Functional Overlap but Lack of Complete Cross-Complementation of Streptococcus mutans and Escherichia coli YidC Orthologs

Abstract

Oxa/YidC/Alb family proteins are chaperones involved in membrane protein insertion and assembly. Streptococcus mutans has two YidC paralogs. Elimination of yidC2 , but not yidC1 , results in stress sensitivity with decreased membrane-associated F ₁ F _o ATPase activity and an inability to initiate growth at low pH or high salt concentrations (A. Hasona, P. J. Crowley, C. M. Levesque, R. W. Mair, D. G. Cvitkovitch, A. S. Bleiweis, and L. J. Brady, Proc. Natl. Acad. Sci. USA 102:17466-17471, 2005). We now show that Escherichia coli YidC complements for acid tolerance, and partially for salt tolerance, in S. mutans lacking yidC2 and that S. mutans YidC1 or YidC2 complements growth in liquid medium, restores the proton motive force, and functions to assemble the F ₁ F _o ATPase in a previously engineered E. coli YidC depletion strain (J. C. Samuelson, M. Chen, F. Jiang, I. Moller, M. Wiedmann, A. Kuhn, G. J. Phillips, and R. E. Dalbey, Nature 406:637-641, 2000).
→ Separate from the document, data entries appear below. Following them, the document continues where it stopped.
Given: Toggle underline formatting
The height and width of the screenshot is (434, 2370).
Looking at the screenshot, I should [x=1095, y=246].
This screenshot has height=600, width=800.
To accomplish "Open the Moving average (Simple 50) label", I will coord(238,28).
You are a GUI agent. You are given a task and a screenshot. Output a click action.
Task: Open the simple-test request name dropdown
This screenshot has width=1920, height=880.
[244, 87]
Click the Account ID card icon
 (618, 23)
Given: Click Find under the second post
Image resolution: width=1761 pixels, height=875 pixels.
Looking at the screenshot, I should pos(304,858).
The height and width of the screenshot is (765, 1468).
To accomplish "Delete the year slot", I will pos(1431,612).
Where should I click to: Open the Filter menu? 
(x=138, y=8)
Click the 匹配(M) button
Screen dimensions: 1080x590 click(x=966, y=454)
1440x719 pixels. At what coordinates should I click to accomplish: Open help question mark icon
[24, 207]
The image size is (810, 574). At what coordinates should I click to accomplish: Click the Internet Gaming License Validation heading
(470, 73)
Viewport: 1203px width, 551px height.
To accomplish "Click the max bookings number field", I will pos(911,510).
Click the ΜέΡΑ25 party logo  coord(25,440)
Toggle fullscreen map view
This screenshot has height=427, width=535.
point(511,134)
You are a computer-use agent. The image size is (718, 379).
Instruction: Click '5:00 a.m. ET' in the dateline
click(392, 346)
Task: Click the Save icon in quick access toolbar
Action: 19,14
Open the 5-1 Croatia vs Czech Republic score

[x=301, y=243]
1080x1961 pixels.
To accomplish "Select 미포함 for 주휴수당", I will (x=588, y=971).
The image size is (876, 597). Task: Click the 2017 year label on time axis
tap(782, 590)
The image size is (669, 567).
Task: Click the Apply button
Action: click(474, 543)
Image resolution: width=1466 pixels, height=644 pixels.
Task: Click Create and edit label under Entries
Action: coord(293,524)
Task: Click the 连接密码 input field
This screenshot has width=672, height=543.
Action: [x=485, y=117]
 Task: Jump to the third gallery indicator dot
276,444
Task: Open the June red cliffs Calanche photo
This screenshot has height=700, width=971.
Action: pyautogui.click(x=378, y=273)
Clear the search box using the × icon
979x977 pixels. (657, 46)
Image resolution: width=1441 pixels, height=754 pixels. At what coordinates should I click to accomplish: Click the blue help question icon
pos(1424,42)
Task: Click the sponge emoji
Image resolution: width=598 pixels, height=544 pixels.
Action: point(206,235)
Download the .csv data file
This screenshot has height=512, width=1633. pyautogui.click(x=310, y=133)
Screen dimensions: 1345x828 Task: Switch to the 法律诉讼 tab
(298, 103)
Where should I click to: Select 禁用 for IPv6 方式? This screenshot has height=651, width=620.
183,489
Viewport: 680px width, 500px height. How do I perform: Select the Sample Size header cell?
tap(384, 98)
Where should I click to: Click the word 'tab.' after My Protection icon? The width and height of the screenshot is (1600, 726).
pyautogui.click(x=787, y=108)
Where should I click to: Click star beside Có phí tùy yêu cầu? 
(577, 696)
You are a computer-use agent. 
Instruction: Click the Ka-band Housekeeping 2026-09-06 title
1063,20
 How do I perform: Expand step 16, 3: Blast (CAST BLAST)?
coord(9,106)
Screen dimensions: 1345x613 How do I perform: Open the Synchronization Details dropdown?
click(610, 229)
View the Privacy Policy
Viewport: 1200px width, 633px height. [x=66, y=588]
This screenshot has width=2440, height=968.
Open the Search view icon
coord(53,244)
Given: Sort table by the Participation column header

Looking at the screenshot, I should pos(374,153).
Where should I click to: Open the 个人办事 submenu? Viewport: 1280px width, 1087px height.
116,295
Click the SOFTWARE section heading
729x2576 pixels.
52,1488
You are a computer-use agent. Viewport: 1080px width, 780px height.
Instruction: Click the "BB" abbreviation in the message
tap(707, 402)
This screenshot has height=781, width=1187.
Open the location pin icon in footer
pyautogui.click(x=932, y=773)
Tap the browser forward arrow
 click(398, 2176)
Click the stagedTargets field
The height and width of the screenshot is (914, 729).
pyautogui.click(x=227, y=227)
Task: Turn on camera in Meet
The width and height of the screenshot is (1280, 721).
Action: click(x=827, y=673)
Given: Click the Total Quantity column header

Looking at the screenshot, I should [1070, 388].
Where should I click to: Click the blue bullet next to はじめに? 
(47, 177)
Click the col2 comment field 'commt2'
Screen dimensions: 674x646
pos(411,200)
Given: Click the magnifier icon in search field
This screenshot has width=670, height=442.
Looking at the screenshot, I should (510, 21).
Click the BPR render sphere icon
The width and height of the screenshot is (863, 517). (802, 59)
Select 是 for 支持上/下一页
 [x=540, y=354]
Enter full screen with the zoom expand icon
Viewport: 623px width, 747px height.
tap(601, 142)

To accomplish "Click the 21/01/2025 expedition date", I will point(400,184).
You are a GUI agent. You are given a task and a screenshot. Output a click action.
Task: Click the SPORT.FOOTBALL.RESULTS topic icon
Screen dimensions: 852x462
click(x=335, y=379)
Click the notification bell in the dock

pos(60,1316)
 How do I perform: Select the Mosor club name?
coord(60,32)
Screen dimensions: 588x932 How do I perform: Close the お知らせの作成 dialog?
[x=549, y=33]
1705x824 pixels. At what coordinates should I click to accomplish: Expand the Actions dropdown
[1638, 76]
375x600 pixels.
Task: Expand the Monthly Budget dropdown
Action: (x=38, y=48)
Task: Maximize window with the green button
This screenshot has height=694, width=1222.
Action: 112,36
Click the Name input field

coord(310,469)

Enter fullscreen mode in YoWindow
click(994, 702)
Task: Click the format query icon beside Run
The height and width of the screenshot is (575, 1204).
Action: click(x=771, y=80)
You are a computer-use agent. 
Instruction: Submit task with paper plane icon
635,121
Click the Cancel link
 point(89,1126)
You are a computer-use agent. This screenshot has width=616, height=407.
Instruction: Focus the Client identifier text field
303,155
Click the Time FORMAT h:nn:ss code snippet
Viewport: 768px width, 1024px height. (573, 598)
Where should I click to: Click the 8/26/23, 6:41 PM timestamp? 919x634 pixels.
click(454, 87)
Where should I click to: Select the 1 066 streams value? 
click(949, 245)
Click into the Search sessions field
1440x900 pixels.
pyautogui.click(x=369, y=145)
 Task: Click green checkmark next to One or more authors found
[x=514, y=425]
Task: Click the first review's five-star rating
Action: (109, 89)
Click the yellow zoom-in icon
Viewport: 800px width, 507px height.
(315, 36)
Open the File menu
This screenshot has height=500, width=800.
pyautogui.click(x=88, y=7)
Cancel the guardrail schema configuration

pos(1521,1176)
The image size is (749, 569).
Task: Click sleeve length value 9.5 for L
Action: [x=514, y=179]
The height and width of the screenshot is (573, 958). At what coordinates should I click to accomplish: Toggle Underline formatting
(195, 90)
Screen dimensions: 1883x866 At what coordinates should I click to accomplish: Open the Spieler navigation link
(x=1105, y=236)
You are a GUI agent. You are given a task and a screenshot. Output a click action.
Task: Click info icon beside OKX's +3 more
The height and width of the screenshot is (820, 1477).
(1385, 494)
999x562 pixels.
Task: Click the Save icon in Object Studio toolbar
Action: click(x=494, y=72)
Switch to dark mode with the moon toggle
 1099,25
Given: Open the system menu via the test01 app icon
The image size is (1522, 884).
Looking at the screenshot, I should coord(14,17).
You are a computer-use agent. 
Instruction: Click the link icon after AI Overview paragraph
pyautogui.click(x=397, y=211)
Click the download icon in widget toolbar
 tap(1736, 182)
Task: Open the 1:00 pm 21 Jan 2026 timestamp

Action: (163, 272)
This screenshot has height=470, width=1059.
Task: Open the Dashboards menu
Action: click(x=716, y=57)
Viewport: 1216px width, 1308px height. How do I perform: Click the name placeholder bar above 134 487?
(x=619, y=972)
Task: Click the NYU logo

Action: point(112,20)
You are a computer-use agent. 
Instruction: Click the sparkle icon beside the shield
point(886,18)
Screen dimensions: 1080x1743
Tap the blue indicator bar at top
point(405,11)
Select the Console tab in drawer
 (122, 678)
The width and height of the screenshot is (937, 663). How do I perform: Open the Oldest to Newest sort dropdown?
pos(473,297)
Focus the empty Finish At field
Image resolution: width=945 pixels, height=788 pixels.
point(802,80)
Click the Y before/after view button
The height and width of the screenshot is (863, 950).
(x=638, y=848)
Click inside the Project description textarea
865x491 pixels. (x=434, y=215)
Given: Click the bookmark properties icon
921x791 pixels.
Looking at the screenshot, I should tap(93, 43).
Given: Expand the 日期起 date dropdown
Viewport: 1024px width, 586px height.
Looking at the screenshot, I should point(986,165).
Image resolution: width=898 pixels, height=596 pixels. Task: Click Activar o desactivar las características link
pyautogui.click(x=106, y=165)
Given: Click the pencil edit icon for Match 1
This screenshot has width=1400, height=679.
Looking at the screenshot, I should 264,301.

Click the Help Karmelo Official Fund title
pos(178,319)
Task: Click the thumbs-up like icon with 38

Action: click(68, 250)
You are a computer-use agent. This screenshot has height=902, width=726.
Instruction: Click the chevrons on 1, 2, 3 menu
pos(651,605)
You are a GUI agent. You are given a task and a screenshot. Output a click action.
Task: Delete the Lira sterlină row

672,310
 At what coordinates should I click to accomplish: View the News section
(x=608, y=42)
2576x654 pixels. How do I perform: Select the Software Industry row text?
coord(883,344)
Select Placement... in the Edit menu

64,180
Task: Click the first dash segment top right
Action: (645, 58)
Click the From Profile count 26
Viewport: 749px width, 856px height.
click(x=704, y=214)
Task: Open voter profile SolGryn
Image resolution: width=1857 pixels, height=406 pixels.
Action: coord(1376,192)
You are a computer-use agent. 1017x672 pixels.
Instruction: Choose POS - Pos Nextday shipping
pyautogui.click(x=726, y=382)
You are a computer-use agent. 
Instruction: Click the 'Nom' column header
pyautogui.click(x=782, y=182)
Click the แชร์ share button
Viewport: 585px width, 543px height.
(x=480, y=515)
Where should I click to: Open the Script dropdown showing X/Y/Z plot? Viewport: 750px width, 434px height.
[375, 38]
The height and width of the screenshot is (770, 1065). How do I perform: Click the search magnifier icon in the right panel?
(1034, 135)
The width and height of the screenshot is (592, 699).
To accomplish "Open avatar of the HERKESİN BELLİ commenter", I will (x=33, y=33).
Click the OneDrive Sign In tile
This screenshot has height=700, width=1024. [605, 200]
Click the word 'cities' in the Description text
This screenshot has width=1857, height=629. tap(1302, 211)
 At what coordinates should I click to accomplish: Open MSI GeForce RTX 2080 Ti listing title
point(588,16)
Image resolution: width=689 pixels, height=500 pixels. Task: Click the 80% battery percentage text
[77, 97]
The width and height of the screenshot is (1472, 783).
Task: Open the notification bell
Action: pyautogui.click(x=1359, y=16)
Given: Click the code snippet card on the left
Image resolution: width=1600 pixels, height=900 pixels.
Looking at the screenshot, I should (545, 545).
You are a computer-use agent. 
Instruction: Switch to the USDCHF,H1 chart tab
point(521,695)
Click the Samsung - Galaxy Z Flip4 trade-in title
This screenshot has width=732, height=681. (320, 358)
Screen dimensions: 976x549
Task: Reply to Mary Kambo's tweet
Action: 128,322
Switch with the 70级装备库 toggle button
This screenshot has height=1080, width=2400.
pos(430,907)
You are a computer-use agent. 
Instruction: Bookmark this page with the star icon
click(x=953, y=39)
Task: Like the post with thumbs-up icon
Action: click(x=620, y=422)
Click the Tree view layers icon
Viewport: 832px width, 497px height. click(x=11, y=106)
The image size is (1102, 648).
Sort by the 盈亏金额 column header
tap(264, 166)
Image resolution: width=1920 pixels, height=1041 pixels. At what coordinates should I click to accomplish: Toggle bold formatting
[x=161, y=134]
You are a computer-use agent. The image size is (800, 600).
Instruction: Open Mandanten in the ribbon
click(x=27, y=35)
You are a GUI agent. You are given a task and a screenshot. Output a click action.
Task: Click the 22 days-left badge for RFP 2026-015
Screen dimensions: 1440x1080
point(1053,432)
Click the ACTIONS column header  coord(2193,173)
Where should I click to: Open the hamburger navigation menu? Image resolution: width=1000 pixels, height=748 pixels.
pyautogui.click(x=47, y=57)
Both YidC1 and YidC2 also promote membrane insertion of known YidC substrates in E. coli ; however, complete membrane integrity is not fully replicated, as evidenced by induction of phage shock protein A. While both function to rescue E. coli growth in broth, a different result is observed on agar plates: growth of the YidC depletion strain is largely restored by 247YidC2, a hybrid S. mutans YidC2 fused to the YidC targeting region, but not by a similar chimera, 247YidC1, nor by YidC1 or YidC2. Simultaneous expression of YidC1 and YidC2 improves complementation on plates. This study demonstrates functional redundancy between YidC orthologs in gram-negative and gram-positive organisms but also highlights differences in their activity depending on growth conditions and species background, suggesting that the complete functional spectrum of each is optimized for the specific bacteria and environment in which they reside.